PAUL KRUGMAN
21 SEP 2019 - 00:07 CEST
Tráfico en una autopista de California. AFP
Estoy en varias listas de correo de derechas, y por lo menos intento echar una ojeada al tema del que hablan en cualquier semana dada; esto me sirve a menudo para saber de antemano cuál va a ser el siguiente escándalo inventado. Últimamente, he visto advertencias de que si los demócratas ganan el año que viene, intentarán convertir a EE UU (aquí suena la música de terror) en California, que los que escriben describen como un infierno socialista.
Y cómo no, esta semana Donald Trump ha declarado la guerra a California en dos frentes: intenta privar al Estado californiano de su capacidad de regular la contaminación generada por sus 15 millones de coches, y, lo que resulta más chocante, quiere obligar a la Agencia de Protección Medioambiental a declarar que la población californiana de personas sin hogar constituye una amenaza contra el medio ambiente.
Les voy a contar más cosas sobre estas decisiones políticas en un momento, pero primero vamos a hablar de dos Californias: el estado real en la costa oeste de Estados Unidos, y el estado irreal en la imaginación de la derecha. No cabe duda de que la California real tiene algunos problemas serios. En concreto, los precios de la vivienda están por las nubes, lo que, a su vez, es probablemente la principal razón por la que tiene una gran población de indigentes. Pero en muchos otros aspectos, a California le va muy bien. Tiene una economía próspera que crea empleo a un ritmo mucho más rápido que el conjunto del país.

● TAREA ASIGNADA
Repite íntegro el fragmento sobre California, sin cambiar ni una palabra. Estos datos provienen de otra fuente.

● FILAS DE DATOS
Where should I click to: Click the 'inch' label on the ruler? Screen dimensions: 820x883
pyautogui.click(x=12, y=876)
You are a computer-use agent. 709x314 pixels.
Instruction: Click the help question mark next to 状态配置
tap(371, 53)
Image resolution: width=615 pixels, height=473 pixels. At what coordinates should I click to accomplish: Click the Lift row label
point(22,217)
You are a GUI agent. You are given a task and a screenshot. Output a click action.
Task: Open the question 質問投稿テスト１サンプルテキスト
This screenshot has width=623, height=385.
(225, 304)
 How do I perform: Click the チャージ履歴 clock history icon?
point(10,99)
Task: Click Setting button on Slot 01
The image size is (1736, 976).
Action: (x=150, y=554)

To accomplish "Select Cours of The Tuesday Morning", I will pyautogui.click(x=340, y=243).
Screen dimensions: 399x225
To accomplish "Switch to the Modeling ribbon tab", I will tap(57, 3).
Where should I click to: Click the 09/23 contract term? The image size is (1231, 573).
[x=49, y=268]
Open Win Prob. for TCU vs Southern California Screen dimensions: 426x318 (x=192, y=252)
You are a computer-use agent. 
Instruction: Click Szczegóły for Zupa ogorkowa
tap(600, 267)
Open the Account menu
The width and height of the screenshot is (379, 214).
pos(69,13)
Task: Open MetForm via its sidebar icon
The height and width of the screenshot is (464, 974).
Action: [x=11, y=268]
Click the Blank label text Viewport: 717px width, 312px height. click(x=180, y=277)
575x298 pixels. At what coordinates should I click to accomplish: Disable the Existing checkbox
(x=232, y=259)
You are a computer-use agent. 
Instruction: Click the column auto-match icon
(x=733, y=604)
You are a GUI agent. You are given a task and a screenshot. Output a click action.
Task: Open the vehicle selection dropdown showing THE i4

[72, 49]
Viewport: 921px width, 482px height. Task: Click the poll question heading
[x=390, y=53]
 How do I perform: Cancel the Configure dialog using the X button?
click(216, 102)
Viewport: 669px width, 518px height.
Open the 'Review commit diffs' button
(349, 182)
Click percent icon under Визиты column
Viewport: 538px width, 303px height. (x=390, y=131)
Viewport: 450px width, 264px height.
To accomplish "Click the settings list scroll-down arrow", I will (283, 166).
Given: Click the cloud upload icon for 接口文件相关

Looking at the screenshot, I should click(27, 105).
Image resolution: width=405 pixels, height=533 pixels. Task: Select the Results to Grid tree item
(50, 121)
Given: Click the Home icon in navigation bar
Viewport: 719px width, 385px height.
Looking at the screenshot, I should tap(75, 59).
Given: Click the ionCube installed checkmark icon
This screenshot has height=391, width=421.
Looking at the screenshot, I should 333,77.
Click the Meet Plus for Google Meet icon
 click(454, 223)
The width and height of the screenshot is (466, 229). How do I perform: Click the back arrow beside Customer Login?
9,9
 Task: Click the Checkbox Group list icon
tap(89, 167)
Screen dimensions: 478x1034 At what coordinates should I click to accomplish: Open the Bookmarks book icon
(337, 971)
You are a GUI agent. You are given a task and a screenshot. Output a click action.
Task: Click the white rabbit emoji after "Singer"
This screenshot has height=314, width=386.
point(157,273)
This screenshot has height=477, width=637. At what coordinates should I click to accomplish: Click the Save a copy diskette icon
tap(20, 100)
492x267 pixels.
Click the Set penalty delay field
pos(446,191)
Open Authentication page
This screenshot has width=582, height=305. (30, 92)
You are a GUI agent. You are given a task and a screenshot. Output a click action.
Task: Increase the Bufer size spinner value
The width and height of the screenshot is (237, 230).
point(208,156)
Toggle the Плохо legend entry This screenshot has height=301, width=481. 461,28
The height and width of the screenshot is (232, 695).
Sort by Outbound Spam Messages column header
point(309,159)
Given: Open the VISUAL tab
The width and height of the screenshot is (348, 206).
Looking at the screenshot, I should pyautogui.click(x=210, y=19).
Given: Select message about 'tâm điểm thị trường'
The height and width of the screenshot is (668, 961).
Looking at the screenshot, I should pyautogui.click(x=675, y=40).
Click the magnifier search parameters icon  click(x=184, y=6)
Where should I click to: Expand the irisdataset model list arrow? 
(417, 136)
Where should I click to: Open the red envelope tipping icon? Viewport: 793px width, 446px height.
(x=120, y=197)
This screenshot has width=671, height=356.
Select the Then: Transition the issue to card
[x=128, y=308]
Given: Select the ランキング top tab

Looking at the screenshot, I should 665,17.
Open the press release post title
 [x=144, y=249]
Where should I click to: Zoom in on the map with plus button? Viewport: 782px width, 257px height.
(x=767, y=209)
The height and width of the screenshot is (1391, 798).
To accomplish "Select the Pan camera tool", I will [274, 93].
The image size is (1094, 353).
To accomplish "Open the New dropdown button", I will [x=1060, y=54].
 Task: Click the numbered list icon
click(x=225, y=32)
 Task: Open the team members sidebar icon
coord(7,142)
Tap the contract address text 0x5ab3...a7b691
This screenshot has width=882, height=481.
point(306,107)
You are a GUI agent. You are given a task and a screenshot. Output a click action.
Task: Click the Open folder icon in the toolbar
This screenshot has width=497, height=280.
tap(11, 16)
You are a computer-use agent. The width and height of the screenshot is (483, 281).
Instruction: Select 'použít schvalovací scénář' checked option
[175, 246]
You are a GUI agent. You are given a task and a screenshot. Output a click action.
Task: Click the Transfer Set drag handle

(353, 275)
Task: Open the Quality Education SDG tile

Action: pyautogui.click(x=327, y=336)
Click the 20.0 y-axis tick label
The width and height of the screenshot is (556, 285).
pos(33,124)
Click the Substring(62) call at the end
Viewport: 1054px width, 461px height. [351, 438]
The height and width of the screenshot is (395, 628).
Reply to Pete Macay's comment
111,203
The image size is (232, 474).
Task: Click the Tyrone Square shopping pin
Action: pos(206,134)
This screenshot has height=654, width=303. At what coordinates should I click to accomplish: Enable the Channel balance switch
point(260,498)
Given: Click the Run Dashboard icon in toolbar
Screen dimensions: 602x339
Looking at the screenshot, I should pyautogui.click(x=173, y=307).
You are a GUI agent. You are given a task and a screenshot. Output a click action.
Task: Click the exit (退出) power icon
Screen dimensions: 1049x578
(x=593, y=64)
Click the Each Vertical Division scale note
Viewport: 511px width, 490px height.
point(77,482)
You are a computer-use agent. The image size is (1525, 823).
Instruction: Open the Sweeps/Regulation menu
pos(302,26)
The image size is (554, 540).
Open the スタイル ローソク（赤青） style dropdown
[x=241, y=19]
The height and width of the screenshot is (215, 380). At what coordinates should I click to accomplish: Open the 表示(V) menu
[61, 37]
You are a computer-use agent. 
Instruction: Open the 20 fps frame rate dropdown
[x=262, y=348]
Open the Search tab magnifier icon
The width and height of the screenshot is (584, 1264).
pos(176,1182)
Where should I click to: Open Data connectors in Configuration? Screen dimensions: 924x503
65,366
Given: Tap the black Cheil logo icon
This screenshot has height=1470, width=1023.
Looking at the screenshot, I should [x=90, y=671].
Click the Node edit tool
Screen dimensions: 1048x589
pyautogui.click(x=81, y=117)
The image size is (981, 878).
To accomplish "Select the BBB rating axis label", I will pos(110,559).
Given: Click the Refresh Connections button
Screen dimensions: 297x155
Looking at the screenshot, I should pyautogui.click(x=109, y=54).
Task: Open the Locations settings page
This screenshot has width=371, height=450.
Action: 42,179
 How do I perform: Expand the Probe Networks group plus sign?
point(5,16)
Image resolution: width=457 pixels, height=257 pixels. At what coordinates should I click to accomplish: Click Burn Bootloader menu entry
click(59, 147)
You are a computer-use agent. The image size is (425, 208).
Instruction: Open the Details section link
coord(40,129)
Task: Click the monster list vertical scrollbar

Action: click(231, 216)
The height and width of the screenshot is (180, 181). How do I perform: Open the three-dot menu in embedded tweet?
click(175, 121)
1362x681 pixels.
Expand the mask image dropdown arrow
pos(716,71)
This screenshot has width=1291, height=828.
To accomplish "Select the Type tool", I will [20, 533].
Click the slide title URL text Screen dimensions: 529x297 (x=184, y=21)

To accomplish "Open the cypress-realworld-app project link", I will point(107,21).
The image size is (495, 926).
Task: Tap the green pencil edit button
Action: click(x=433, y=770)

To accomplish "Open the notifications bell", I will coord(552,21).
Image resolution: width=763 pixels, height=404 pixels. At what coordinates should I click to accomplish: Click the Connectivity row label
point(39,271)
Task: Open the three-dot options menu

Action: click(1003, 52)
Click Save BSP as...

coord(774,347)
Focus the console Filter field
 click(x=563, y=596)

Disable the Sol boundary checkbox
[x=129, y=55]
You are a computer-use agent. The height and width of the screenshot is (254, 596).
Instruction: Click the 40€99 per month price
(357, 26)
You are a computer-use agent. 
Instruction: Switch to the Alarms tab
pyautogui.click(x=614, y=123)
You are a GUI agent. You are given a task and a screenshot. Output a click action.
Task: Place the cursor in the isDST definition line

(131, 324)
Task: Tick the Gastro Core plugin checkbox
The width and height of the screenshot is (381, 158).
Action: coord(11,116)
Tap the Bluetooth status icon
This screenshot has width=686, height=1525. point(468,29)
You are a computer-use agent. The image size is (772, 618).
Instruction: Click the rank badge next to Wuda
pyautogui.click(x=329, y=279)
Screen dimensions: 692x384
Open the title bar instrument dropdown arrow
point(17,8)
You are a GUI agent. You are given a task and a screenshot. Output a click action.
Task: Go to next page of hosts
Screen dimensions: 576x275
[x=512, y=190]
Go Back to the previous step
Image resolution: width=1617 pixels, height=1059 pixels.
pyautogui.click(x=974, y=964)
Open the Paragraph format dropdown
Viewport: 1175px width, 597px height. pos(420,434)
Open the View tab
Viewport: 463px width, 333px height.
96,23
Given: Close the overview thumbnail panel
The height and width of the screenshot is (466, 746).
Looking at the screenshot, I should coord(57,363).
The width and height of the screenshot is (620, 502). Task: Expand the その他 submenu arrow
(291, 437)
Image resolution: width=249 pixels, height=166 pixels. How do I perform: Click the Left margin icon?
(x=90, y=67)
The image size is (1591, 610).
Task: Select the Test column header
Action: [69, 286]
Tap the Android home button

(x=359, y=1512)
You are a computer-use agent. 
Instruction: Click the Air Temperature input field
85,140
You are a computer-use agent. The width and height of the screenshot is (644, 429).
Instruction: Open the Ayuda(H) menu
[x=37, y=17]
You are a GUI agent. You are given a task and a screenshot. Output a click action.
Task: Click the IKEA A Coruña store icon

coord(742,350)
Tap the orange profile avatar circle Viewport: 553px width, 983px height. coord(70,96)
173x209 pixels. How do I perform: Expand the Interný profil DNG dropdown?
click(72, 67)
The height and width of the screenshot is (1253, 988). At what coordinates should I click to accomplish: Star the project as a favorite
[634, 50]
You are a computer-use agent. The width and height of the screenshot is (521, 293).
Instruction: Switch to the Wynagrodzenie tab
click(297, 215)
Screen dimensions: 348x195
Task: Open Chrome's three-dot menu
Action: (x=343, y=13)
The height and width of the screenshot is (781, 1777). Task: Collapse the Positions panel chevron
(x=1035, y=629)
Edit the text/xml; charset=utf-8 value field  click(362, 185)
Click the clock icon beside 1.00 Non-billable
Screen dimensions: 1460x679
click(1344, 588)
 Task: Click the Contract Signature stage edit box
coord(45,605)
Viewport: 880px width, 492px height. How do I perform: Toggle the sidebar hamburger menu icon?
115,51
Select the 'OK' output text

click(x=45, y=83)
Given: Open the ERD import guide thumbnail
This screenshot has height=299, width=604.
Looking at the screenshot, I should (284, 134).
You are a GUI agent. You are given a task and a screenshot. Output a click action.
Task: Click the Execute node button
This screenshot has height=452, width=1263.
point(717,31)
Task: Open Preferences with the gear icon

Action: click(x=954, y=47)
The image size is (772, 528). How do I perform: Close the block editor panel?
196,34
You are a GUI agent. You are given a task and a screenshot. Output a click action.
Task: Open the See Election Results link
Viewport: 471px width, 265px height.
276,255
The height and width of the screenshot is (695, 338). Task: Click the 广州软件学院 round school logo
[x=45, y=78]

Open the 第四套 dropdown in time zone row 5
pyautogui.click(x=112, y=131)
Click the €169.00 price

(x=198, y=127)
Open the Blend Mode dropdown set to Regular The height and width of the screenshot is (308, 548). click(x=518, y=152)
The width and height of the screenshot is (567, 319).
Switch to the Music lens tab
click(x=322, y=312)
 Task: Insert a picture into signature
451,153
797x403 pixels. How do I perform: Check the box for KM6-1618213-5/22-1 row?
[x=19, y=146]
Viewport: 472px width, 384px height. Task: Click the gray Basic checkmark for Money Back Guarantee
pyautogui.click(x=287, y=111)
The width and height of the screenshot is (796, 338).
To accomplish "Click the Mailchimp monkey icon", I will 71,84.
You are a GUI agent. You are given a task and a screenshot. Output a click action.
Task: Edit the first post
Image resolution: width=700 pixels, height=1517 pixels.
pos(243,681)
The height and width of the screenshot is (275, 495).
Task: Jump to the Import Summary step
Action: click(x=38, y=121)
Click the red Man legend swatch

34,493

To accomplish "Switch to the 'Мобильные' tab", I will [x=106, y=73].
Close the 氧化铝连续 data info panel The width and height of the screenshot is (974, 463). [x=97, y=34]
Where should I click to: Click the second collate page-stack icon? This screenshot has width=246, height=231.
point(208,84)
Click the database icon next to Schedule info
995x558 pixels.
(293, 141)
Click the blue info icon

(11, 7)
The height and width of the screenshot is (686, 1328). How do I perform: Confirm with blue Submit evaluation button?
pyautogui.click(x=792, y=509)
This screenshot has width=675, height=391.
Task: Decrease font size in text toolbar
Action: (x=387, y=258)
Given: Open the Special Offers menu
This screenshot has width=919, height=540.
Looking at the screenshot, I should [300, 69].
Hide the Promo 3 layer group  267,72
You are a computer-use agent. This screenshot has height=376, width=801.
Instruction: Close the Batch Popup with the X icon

● RESPUESTA ESCRITA
PAUL KRUGMAN
21 SEP 2019 - 00:07 CEST
Tráfico en una autopista de California. AFP
Estoy en varias listas de correo de derechas, y por lo menos intento echar una ojeada al tema del que hablan en cualquier semana dada; esto me sirve a menudo para saber de antemano cuál va a ser el siguiente escándalo inventado. Últimamente, he visto advertencias de que si los demócratas ganan el año que viene, intentarán convertir a EE UU (aquí suena la música de terror) en California, que los que escriben describen como un infierno socialista.
Y cómo no, esta semana Donald Trump ha declarado la guerra a California en dos frentes: intenta privar al Estado californiano de su capacidad de regular la contaminación generada por sus 15 millones de coches, y, lo que resulta más chocante, quiere obligar a la Agencia de Protección Medioambiental a declarar que la población californiana de personas sin hogar constituye una amenaza contra el medio ambiente.
Les voy a contar más cosas sobre estas decisiones políticas en un momento, pero primero vamos a hablar de dos Californias: el estado real en la costa oeste de Estados Unidos, y el estado irreal en la imaginación de la derecha. No cabe duda de que la California real tiene algunos problemas serios. En concreto, los precios de la vivienda están por las nubes, lo que, a su vez, es probablemente la principal razón por la que tiene una gran población de indigentes. Pero en muchos otros aspectos, a California le va muy bien. Tiene una economía próspera que crea empleo a un ritmo mucho más rápido que el conjunto del país.